Остывшие следы : Записки литератора - Глеб Горбовский 7 стр.


Из теснин лабиринта нетускнеющим видением встает передо мной страшная сцена казни русского человека, пожилого, а может, просто изможденного, не обязательно партизана, во всяком случае - патриота, оказавшего врагам посильное сопротивление, не ружьем - так дерзкой улыбкой. В полуживом зимнем Порхове, насквозь пронизанном тяжким морозным скрипом кованых сапог, карательные экзекуции во устрашение непокорных производились в центре городка, на площади у сгоревшего универмага № 13. Возле "тринадцатого" сохранился с мирных времен внушительный столб. На вершине столба - четырехугольная площадка, на которой прежде размещалась какая-то аппаратура. Немцы приспособили столб для вешания людей. Они сгоняли жителей к этому страшному столбу и навязывали людям зрелище, противное нравственным основам обитателей земли. Случались дни, когда на площадке столба были заняты все ее четыре угла.

Пунктуальные немцы неизменно вывешивали списки людей, подлежащих казни. Такие списки пришпиливались кнопками на фанерных стендах, куда при советской власти наклеивались газеты. Людей, подвергавшихся расстрелу, убивали где-то в районе Поляковой мызы, а приговоренных к повешению - возле "тринадцатого". Расстреливали без показухи, буднично, методично, спешили. Выстрелы витали над городком и рассеивались, как снежинки, теряясь в нависшей над страной атмосфере расправы. Сильных над слабыми. Виновных над неповинными. А возле "тринадцатого" происходили гнусные спектакли, публичные действа, изуверский смысл коих разум отказывается постигать даже по прошествии сорока пяти лет. Добро бы какие-то инопланетяне опустились на матушку-землю, со своими обычаями и нравами, а то ведь… существа из одной астральной колыбели. Братья и сестры. Так вот - о казни того пожилого русского человека.

В тот день по просьбе мужа тетки Ефросиньи, у которой я проживал в Порхове, отправился я в свой ежедневный обход центральных улиц городка в поисках окурков. Перед моим уходом дядя Саша, как всегда, произнес традиционную фразу: "Малец, сходи-ка, посшибай окурочков". Эти окурки от немецких сигарет дядя Саша перед употреблением жарил на сковородке.

Обыкновенно шел я по краю тротуара или по нахоженной тропе и, не отрывая взгляда от заснеженной обочины, выискивал в снежной целине желтеющие никотином скважинки от выброшенных хабариков; добычу складывал в жестяную банку с крышкой. Вперед, перед собой, а тем более вверх, на небо в эти поисковые минуты не смотрел. Иногда налетал на редких прохожих, иногда - на неподвижные препятствия. И вдруг очнулся, оказавшись в людском загоне: цепочка жандармов сгоняла обывателей поближе к столбу "тринадцатого". Ясное дело: кого-то будут вешать.

| ЗАДАНИЕ 1 |
Выпишите из отрывка о казни в Порхове все места, названные по имени или по номеру: населенные пункты, местности и здания.

| ДАННЫЙ СПИСОК |

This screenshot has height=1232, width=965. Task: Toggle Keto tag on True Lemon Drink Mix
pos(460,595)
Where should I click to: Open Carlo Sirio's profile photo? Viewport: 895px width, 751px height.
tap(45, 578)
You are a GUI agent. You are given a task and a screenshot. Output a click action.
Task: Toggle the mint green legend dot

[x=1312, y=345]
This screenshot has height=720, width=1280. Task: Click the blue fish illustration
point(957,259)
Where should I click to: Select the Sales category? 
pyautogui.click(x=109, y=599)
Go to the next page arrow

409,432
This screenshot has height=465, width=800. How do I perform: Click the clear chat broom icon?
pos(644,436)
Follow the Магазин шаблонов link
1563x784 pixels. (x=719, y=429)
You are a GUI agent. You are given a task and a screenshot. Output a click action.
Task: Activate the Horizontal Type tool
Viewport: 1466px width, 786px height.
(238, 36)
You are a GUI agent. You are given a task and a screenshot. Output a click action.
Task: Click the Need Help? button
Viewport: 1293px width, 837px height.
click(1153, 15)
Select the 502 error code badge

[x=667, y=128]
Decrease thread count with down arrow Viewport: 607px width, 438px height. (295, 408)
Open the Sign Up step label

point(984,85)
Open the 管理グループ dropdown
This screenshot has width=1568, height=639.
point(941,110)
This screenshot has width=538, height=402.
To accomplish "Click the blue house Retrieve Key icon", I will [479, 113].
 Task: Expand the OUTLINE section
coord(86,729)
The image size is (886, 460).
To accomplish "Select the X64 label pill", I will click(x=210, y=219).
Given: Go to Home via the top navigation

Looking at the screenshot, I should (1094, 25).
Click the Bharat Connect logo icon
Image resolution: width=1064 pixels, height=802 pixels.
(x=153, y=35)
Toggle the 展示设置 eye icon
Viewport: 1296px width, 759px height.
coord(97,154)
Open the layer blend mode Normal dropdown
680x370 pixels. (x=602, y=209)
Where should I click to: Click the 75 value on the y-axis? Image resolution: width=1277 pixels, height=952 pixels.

| ЗАДАНИЕ 2 |
Перепишите строки списка, начиная со строки с «Open the 管理グループ dropdown» и заканчивая строкой с «coord(86,729)», заменив «screenshot» на «image». Остальное оставьте без изменений.

| ОТВЕТ 1 |
Порхов
Полякова мыза
универмаг № 13 («тринадцатый»)

| ОТВЕТ 2 |
Open the 管理グループ dropdown
This image has width=1568, height=639.
point(941,110)
This image has width=538, height=402.
To accomplish "Click the blue house Retrieve Key icon", I will [479, 113].
 Task: Expand the OUTLINE section
coord(86,729)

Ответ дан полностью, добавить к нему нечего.